Pas de vote sur l’euthanasie

Publié le 20/11/2009

Le débat sur l’euthanasie a tourné court jeudi à l'Assemblée. Une proposition de loi socialiste visant à légaliser l’euthanasie était à l’ordre du jour du Parlement. Le gouvernement et le groupe UMP ont en effet décidé de reporter le vote du texte. Furieux, les députés socialistes ont en retour donc boycotté la suite de la discussion dans l'après-midi.

Avant l'incident des échanges ont néanmoins eu lieu entre partisans et opposants de la légalisation de la l’euthanasie. Le rapporteur du texte, le socialiste Manuel Valls plaidant pour un véritable "droit général à l'euthanasie" et refusant "l'hypocrisie" car "l'euthanasie est en réalité une pratique courante dans de nombreux centres de soins". "La seule manière d'éviter les dérives est d'admettre enfin la réalité pour mieux l'encadrer", a-t-il dit, car "la généralisation" du recours aux soins palliatifs "ne répondra jamais aux souffrances et aux demandes de tous les malades".
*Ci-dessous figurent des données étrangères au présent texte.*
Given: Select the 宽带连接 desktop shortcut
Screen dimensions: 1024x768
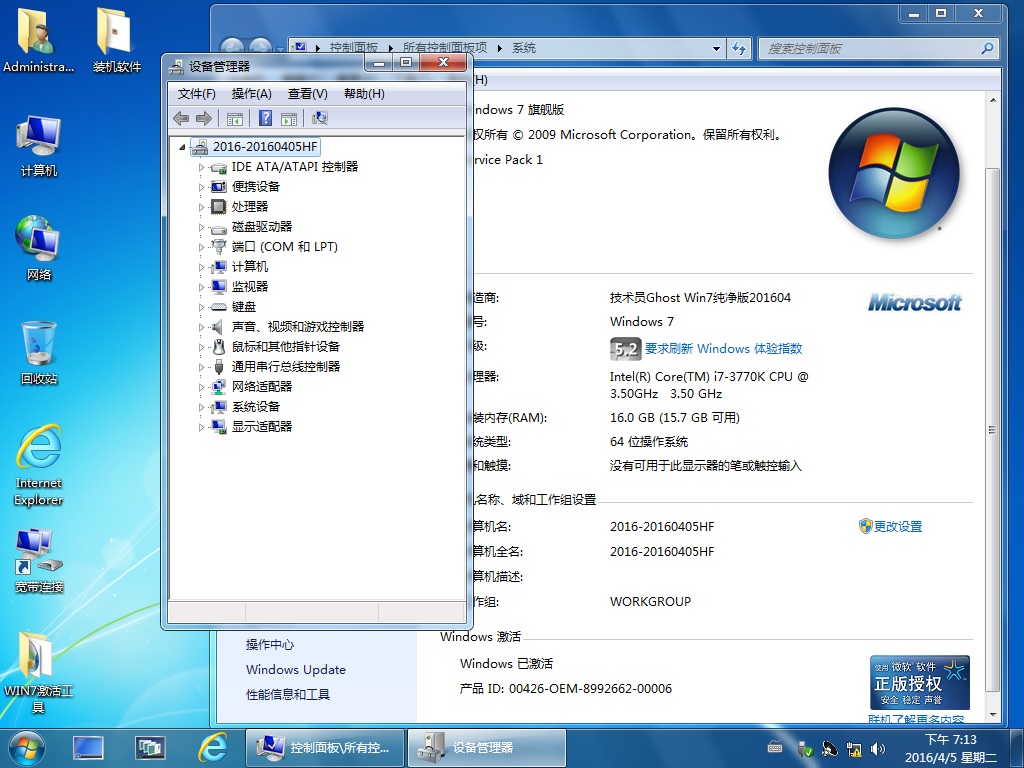Looking at the screenshot, I should (x=39, y=561).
Pour sa part, la ministre de la Santé a répliqué que la loi du 22 avril 2005, dite loi Leonetti, avait constitué "une avancée considérable dans le débat sur la fin de vie", se demandant s'il fallait "franchir un nouveau pas" et si ce pas constituerait, in fine, "un progrès ou la transgression d'une limite".

Le débat a de nouveau révélé que les clivages sur le sujet dépassaient la division droite-gauche. L’UMP Henriette Martinez, militante de l'Association pour le droit de mourir dans la dignité, qui revendique "l'ultime liberté", regrette par exemple "que l'UMP ne se soit pas saisie de ce sujet". Une opinion partagée par Jacques Desallangre (Parti de gauche), pour qui la loi Leonetti "n'est qu'une étape", demeurant "insuffisante". Parmi les détracteurs du texte, beaucoup se sont attachés à promouvoir les soins palliatifs. Ainsi, pour le communiste Michel Vaxès, "l'urgence" est d'obtenir "que l'Etat leur donne les moyens de s'exprimer pleinement et partout". Pour lui, "les dérogations admises risquent toujours d'autoriser la suivante". Colette Le Moal (Nouveau Centre) a également demandé au nom de son groupe "le développement des unités de soins palliatifs", estimant qu'il fallait approfondir le loi actuelle.